Omit every picture and return the rest of the data unaltered.

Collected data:
────────────────────────────────────────
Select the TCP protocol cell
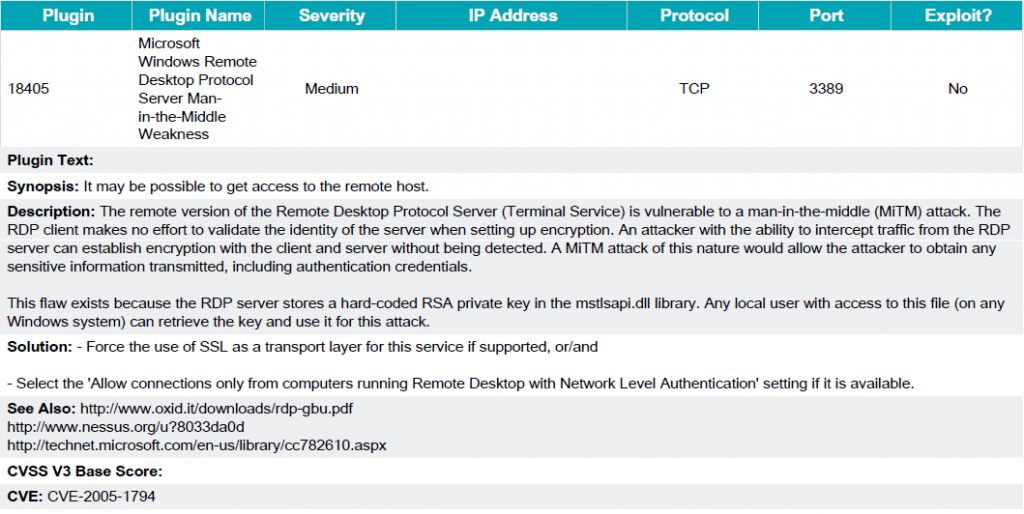This screenshot has width=1024, height=514. coord(694,89)
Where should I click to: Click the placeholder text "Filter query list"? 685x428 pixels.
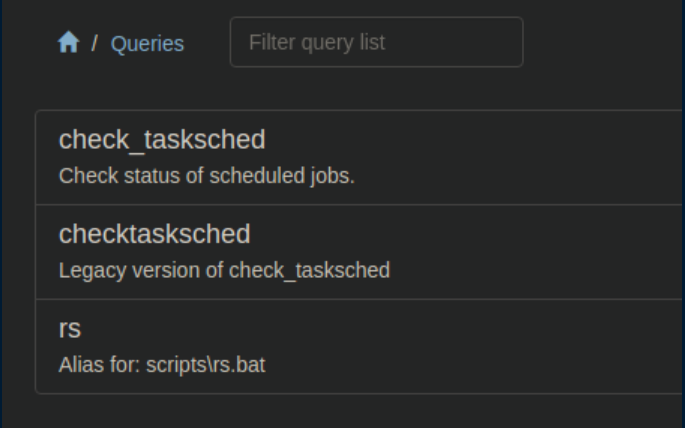[x=317, y=43]
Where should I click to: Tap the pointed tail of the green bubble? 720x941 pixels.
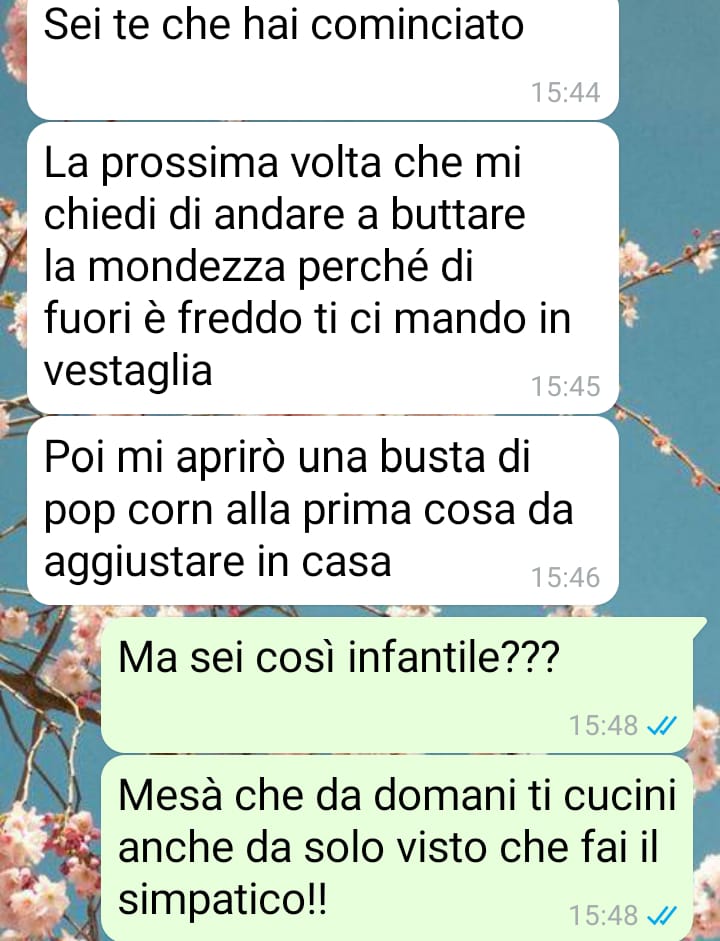pos(701,625)
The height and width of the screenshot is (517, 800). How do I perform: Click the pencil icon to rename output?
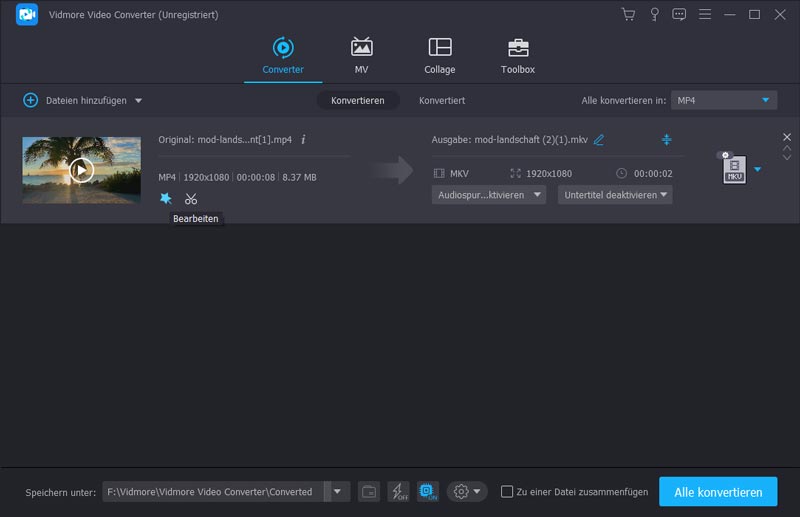click(599, 140)
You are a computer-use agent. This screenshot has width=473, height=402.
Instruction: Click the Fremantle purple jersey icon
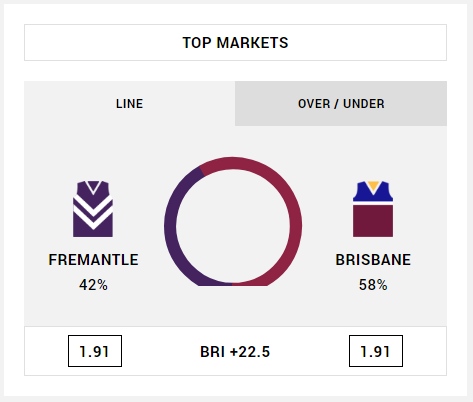93,209
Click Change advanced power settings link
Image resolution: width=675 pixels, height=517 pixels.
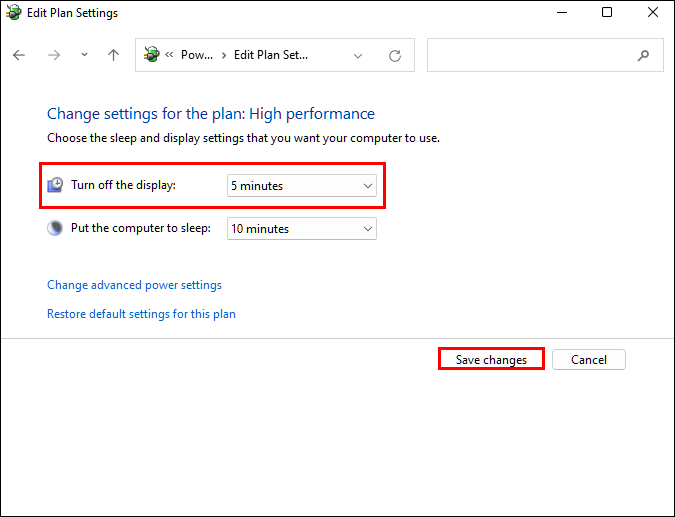point(134,285)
────────────────────────────────────────
(Response below)
Select the TCP protocol cell
This screenshot has width=1024, height=514. coord(694,89)
Where should I click to: Click the placeholder text "Filter query list"? 685x428 pixels.
[x=317, y=43]
Where should I click to: Tap the pointed tail of the green bubble? 720x941 pixels.
pos(701,625)
The height and width of the screenshot is (517, 800). How do I perform: Click the pencil icon to rename output?
click(599, 140)
You are a computer-use agent. This screenshot has width=473, height=402.
Instruction: Click the Fremantle purple jersey icon
93,209
Click Change advanced power settings link
Image resolution: width=675 pixels, height=517 pixels.
point(134,285)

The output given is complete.